*** Opening Excerpted records ***
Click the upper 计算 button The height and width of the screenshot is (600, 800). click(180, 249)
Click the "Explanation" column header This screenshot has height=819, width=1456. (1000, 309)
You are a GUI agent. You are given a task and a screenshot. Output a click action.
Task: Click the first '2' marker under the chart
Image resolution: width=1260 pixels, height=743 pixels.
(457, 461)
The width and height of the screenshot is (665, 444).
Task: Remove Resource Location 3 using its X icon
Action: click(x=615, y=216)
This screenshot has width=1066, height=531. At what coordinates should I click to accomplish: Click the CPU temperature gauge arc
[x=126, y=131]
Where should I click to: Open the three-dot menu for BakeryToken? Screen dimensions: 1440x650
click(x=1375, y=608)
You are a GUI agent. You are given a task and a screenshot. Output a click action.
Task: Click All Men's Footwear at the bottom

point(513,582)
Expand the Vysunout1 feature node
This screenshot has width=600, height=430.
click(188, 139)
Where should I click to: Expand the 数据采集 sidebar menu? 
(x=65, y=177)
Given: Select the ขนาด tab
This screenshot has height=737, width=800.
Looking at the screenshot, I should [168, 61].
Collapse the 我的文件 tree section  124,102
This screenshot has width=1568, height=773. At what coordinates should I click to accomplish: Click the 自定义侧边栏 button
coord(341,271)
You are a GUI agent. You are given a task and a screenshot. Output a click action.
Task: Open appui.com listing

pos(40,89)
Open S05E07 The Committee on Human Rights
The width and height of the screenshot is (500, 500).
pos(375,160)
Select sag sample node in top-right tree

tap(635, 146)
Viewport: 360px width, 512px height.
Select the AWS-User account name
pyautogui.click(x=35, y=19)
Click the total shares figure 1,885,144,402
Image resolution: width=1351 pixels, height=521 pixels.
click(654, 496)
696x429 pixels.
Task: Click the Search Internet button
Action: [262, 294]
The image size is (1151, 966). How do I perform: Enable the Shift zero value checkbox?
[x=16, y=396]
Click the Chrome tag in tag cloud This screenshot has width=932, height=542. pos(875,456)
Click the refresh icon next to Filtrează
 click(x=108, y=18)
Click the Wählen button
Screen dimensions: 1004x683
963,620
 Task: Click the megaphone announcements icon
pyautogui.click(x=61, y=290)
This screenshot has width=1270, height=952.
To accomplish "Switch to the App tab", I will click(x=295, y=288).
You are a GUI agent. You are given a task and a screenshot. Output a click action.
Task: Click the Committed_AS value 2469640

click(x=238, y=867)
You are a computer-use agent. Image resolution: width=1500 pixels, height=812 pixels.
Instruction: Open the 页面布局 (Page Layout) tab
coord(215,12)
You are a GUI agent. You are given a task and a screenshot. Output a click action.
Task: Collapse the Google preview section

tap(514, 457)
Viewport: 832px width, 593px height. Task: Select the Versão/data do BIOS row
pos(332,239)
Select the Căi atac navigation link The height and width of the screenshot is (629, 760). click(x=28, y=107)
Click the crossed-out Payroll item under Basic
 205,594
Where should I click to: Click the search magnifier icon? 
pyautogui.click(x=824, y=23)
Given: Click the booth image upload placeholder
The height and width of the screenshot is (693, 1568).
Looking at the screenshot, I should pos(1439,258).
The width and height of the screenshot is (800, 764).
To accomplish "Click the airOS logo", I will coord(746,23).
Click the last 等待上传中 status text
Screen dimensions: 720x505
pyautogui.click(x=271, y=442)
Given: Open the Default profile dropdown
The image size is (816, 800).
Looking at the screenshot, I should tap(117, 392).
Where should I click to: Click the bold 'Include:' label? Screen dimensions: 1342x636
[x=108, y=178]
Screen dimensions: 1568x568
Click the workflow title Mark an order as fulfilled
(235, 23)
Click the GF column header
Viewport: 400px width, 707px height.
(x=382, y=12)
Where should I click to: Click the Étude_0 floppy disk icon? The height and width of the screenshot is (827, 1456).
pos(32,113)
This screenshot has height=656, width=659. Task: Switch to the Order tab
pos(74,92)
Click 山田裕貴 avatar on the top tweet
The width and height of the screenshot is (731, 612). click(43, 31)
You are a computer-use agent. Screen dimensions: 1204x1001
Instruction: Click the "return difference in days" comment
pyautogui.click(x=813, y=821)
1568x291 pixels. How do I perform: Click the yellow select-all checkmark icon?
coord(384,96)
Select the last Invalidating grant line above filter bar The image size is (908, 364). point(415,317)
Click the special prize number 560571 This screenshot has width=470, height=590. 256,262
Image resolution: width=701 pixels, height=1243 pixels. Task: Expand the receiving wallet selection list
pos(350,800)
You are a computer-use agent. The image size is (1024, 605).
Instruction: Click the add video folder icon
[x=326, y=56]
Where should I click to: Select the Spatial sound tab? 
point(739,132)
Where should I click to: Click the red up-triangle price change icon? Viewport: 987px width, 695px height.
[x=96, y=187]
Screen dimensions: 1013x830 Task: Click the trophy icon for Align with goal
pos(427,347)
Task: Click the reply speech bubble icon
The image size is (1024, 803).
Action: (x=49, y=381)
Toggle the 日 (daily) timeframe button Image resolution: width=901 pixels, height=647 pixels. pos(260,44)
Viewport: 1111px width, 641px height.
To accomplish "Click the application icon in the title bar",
*** Closing Excerpted records ***
What this task involves → Write out each entry exactly, and omit nothing.

Output for this task →
Click the upper 计算 button The height and width of the screenshot is (600, 800). click(180, 249)
Click the "Explanation" column header This screenshot has height=819, width=1456. (1000, 309)
You are a GUI agent. You are given a task and a screenshot. Output a click action.
Task: Click the first '2' marker under the chart
Image resolution: width=1260 pixels, height=743 pixels.
(457, 461)
The width and height of the screenshot is (665, 444).
Task: Remove Resource Location 3 using its X icon
Action: click(x=615, y=216)
This screenshot has width=1066, height=531. At what coordinates should I click to accomplish: Click the CPU temperature gauge arc
[x=126, y=131]
Where should I click to: Open the three-dot menu for BakeryToken? Screen dimensions: 1440x650
click(x=1375, y=608)
You are a GUI agent. You are given a task and a screenshot. Output a click action.
Task: Click All Men's Footwear at the bottom

point(513,582)
Expand the Vysunout1 feature node
This screenshot has width=600, height=430.
click(188, 139)
Where should I click to: Expand the 数据采集 sidebar menu? 
(x=65, y=177)
Given: Select the ขนาด tab
This screenshot has height=737, width=800.
Looking at the screenshot, I should [168, 61].
Collapse the 我的文件 tree section  124,102
This screenshot has width=1568, height=773. At what coordinates should I click to accomplish: Click the 自定义侧边栏 button
coord(341,271)
You are a GUI agent. You are given a task and a screenshot. Output a click action.
Task: Open appui.com listing

pos(40,89)
Open S05E07 The Committee on Human Rights
The width and height of the screenshot is (500, 500).
pos(375,160)
Select sag sample node in top-right tree

tap(635, 146)
Viewport: 360px width, 512px height.
Select the AWS-User account name
pyautogui.click(x=35, y=19)
Click the total shares figure 1,885,144,402
Image resolution: width=1351 pixels, height=521 pixels.
click(654, 496)
696x429 pixels.
Task: Click the Search Internet button
Action: [262, 294]
The image size is (1151, 966). How do I perform: Enable the Shift zero value checkbox?
[x=16, y=396]
Click the Chrome tag in tag cloud This screenshot has width=932, height=542. pos(875,456)
Click the refresh icon next to Filtrează
 click(x=108, y=18)
Click the Wählen button
Screen dimensions: 1004x683
963,620
 Task: Click the megaphone announcements icon
pyautogui.click(x=61, y=290)
This screenshot has width=1270, height=952.
To accomplish "Switch to the App tab", I will click(x=295, y=288).
You are a GUI agent. You are given a task and a screenshot. Output a click action.
Task: Click the Committed_AS value 2469640

click(x=238, y=867)
You are a computer-use agent. Image resolution: width=1500 pixels, height=812 pixels.
Instruction: Open the 页面布局 (Page Layout) tab
coord(215,12)
You are a GUI agent. You are given a task and a screenshot. Output a click action.
Task: Collapse the Google preview section

tap(514, 457)
Viewport: 832px width, 593px height. Task: Select the Versão/data do BIOS row
pos(332,239)
Select the Căi atac navigation link The height and width of the screenshot is (629, 760). click(x=28, y=107)
Click the crossed-out Payroll item under Basic
 205,594
Where should I click to: Click the search magnifier icon? 
pyautogui.click(x=824, y=23)
Given: Click the booth image upload placeholder
The height and width of the screenshot is (693, 1568).
Looking at the screenshot, I should pos(1439,258).
The width and height of the screenshot is (800, 764).
To accomplish "Click the airOS logo", I will coord(746,23).
Click the last 等待上传中 status text
Screen dimensions: 720x505
pyautogui.click(x=271, y=442)
Given: Open the Default profile dropdown
The image size is (816, 800).
Looking at the screenshot, I should tap(117, 392).
Where should I click to: Click the bold 'Include:' label? Screen dimensions: 1342x636
[x=108, y=178]
Screen dimensions: 1568x568
Click the workflow title Mark an order as fulfilled
(235, 23)
Click the GF column header
Viewport: 400px width, 707px height.
(x=382, y=12)
Where should I click to: Click the Étude_0 floppy disk icon? The height and width of the screenshot is (827, 1456).
pos(32,113)
This screenshot has height=656, width=659. Task: Switch to the Order tab
pos(74,92)
Click 山田裕貴 avatar on the top tweet
The width and height of the screenshot is (731, 612). click(43, 31)
You are a computer-use agent. Screen dimensions: 1204x1001
Instruction: Click the "return difference in days" comment
pyautogui.click(x=813, y=821)
1568x291 pixels. How do I perform: Click the yellow select-all checkmark icon?
coord(384,96)
Select the last Invalidating grant line above filter bar The image size is (908, 364). point(415,317)
Click the special prize number 560571 This screenshot has width=470, height=590. 256,262
Image resolution: width=701 pixels, height=1243 pixels. Task: Expand the receiving wallet selection list
pos(350,800)
You are a computer-use agent. The image size is (1024, 605).
Instruction: Click the add video folder icon
[x=326, y=56]
Where should I click to: Select the Spatial sound tab? 
point(739,132)
Where should I click to: Click the red up-triangle price change icon? Viewport: 987px width, 695px height.
[x=96, y=187]
Screen dimensions: 1013x830 Task: Click the trophy icon for Align with goal
pos(427,347)
Task: Click the reply speech bubble icon
The image size is (1024, 803).
Action: (x=49, y=381)
Toggle the 日 (daily) timeframe button Image resolution: width=901 pixels, height=647 pixels. pos(260,44)
Viewport: 1111px width, 641px height.
To accomplish "Click the application icon in the title bar",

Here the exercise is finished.